To drive the point home, Date cites the case of a depot at Mahim in central Mumbai where “huge, luxurious buildings” are coming up.

And even if a truce has been called now and assurances made that BEST will pay the revised salaries, not everyone is upbeat about the road ahead. Ram Chandra, a conductor, is almost certain that the authorities want to sell BEST land. His counterparts, Anil Patil and Ravikant Kumbhar echo this sentiment. “They want to shut BEST buses and opt for privatisation,” they say, implying that jobs will be lost in the process.

Uttam Khobragade, who was General Manager of BEST from 2006 to 2010, also warns against privatisation. “First they (the authorities) make them bleed and then they close them,” he says.

BEST’s fall from grace can be traced back to over a decade earlier when the Electricity Act came into force in 2003. “Until 2004, everything was good because BEST was getting money from the electricity (side). Once that was stopped, the losses started mounting,” says Ravi Raja, a member of the BEST standing committee since 1997.

He pegs the accumulated losses of BEST at ₹2,400 crore in addition to loans of ₹2,000 crore. Of its 439 routes (down from 520 seven years ago) there is just one that is profitable. Things could hopefully change when the merger of the budgets of BMC and BEST happens, and there is more cash in the kitty. This merger of the budgets formed one of the primary demands of the strike.

Shashank Rao, general secretary, BEST Workers’ Union, feels that the BEST committee “has been taking wrong decisions for a very long time.”

Workers’ plight

Meanwhile, Prasad D Funde whose father has been a BEST driver for the past 12 years, says there is hardly any money going around at home.

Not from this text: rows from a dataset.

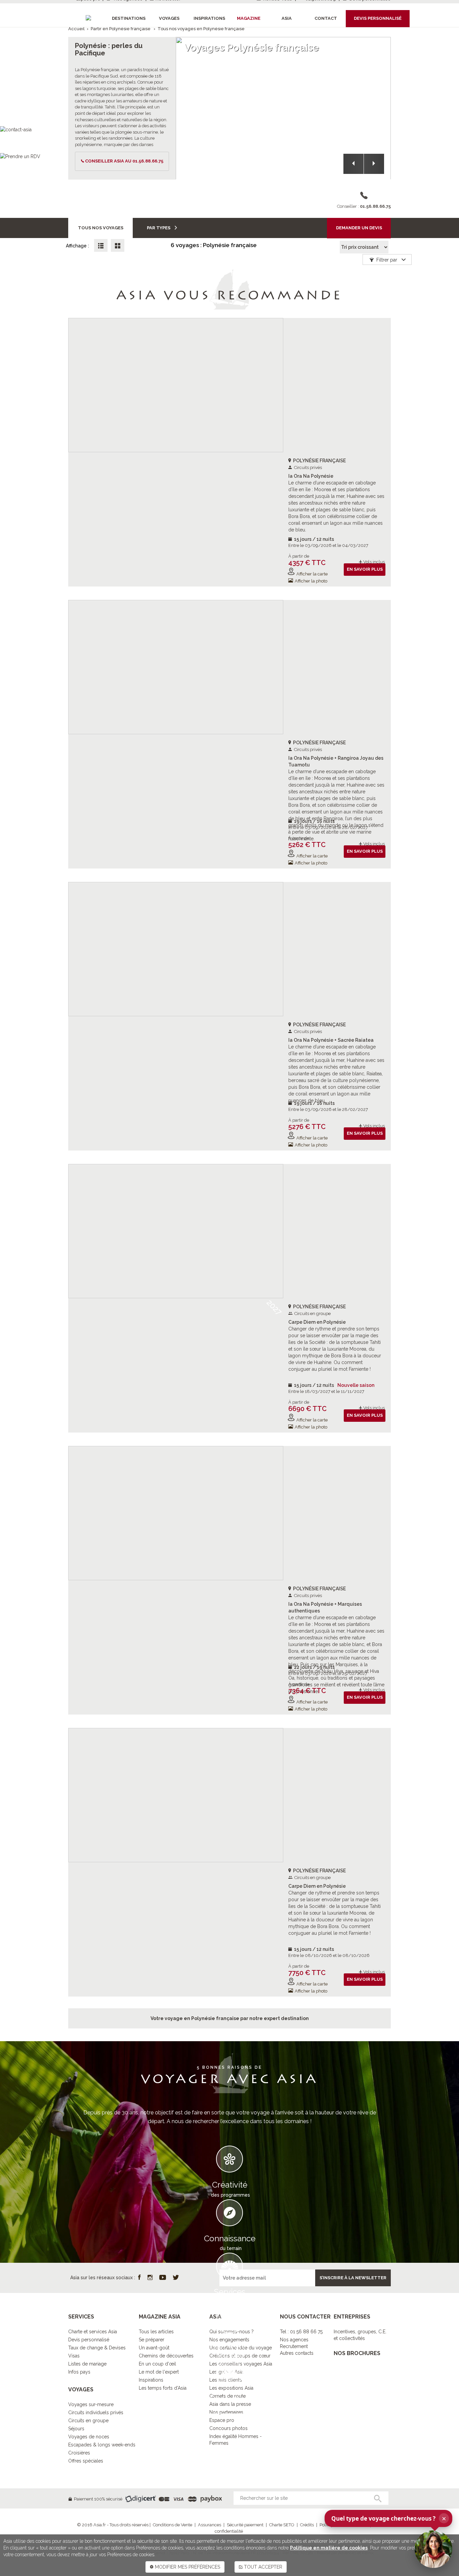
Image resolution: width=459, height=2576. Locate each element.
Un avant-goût (154, 2347)
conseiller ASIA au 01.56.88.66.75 (124, 160)
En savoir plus (365, 569)
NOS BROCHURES (357, 2353)
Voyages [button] (169, 18)
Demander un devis (359, 227)
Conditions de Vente (172, 2524)
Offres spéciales (85, 2461)
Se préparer (151, 2339)
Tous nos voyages (100, 227)
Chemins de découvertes (166, 2355)
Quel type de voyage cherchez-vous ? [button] (388, 2518)
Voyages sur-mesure (91, 2404)
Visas (74, 2355)
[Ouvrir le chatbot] (433, 2549)
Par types (159, 227)
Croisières (79, 2452)
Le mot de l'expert (159, 2372)
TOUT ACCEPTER (262, 2567)
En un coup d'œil (157, 2364)
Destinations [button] (128, 18)
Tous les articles (156, 2331)
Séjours (76, 2428)
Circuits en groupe (88, 2420)
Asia (287, 18)
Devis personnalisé (88, 2339)
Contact (326, 18)
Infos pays (79, 2372)
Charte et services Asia (92, 2331)
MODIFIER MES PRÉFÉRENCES (187, 2567)
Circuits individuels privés (95, 2412)
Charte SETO (281, 2524)
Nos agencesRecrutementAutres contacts (297, 2346)
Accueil (76, 28)
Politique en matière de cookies (329, 2547)
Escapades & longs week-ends (101, 2444)
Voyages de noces (88, 2436)
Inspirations (151, 2380)
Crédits (307, 2524)
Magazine (248, 18)
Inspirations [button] (209, 18)
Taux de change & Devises (97, 2347)
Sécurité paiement (245, 2524)
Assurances (209, 2524)
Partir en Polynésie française (121, 28)
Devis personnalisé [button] (378, 18)
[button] (353, 164)
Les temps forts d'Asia (162, 2388)
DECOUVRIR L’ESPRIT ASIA (229, 2423)
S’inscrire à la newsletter (353, 2277)
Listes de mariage (87, 2364)
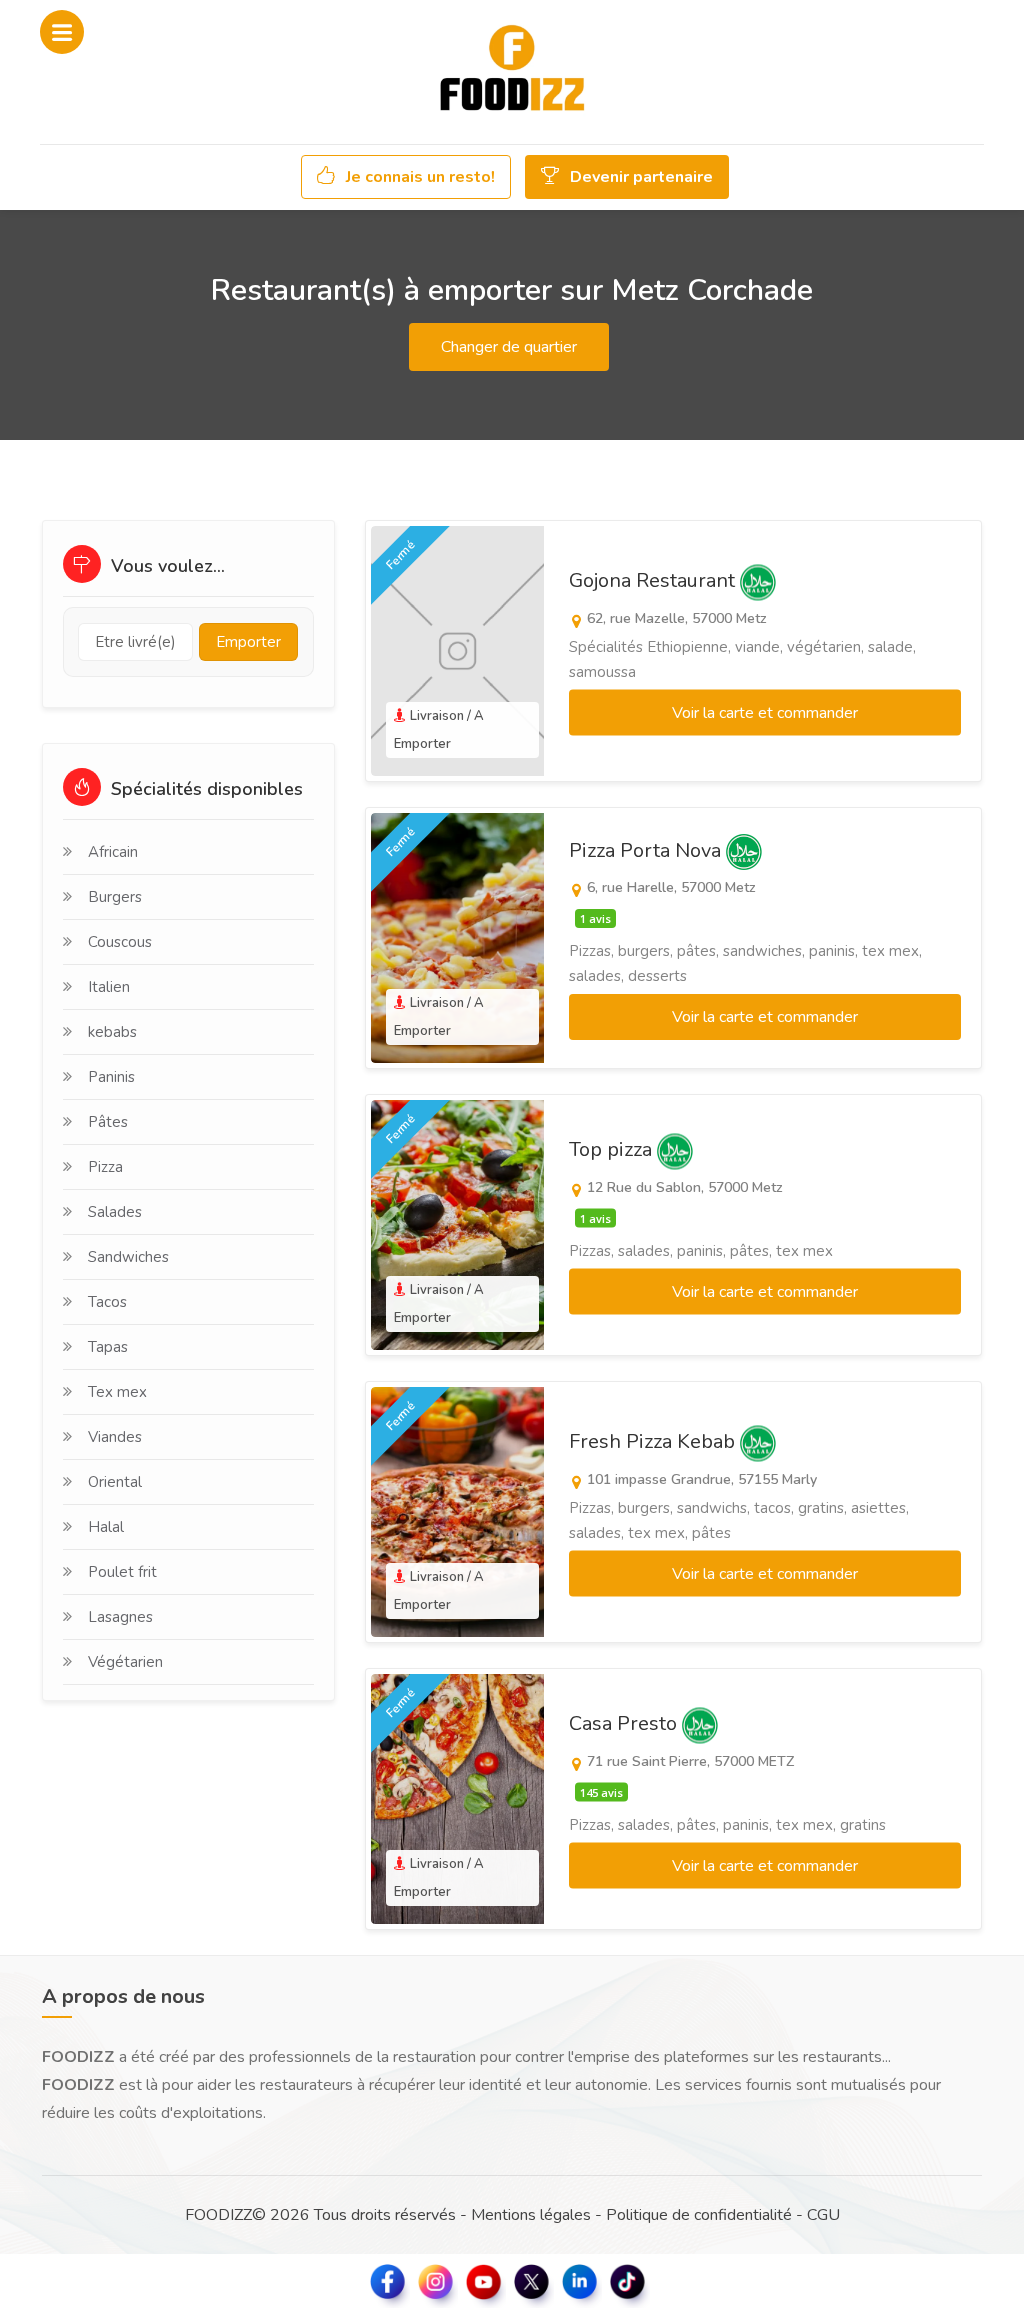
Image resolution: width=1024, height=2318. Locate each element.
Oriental (115, 1482)
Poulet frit (122, 1572)
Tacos (107, 1302)
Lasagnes (120, 1617)
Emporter (248, 642)
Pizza (105, 1167)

Prasad needs to prepare for the NEET competitive exam but complains that books required for this are very expensive.

Bhagat Singh, a 41-year-old- driver, says his kids are deprived of quality education. Conductor Anil Patil says workers who joined post-2007, barely get around ₹9,000 post various deductions each month.

Meanwhile, even DTC employees are protesting seeking better working conditions and payment for drivers; more DTC (green and red) buses instead of DIMTS (orange) buses, reinstating the contract employees who were terminated for protesting, and making all employees permanent.

Metro vs BRT

There’s also the bigger issue of policy bias towards the metro. According to a report by the Institute for Transportation and Development Policy on the feasibility of building a metro for Coimbatore, “Capital costs vary considerably among MRT technologies, ranging from ₹20 crore per km for BRT to upwards of ₹400 crore for underground metro.” ( see table on relative advantages of city transport systems ). This raises the fares.

Like the ITDP, Sudhir Badami, Civil Engineer and Transportation Analyst, believes that the bus rapid transit (BRT) model, with dedicated bus lanes, is a much better option. “Keeping with what Bogota has achieved almost two decades back, we must put up an inclusive system of four BRT lanes that can carry 50,000 to 55,000 persons per hour per direction (PPHPD). Buses here will operate at a frequency of 20 seconds on arterial routes,” adds Badami.. It was however hastily abandoned as an option in Delhi.

For really large cities, transport systems are struggling with sheer demographics and expanding city areas. This is a larger question of the economic model that drives migration out of rural areas. The transport policy for a large city is just a cog in a larger wheel.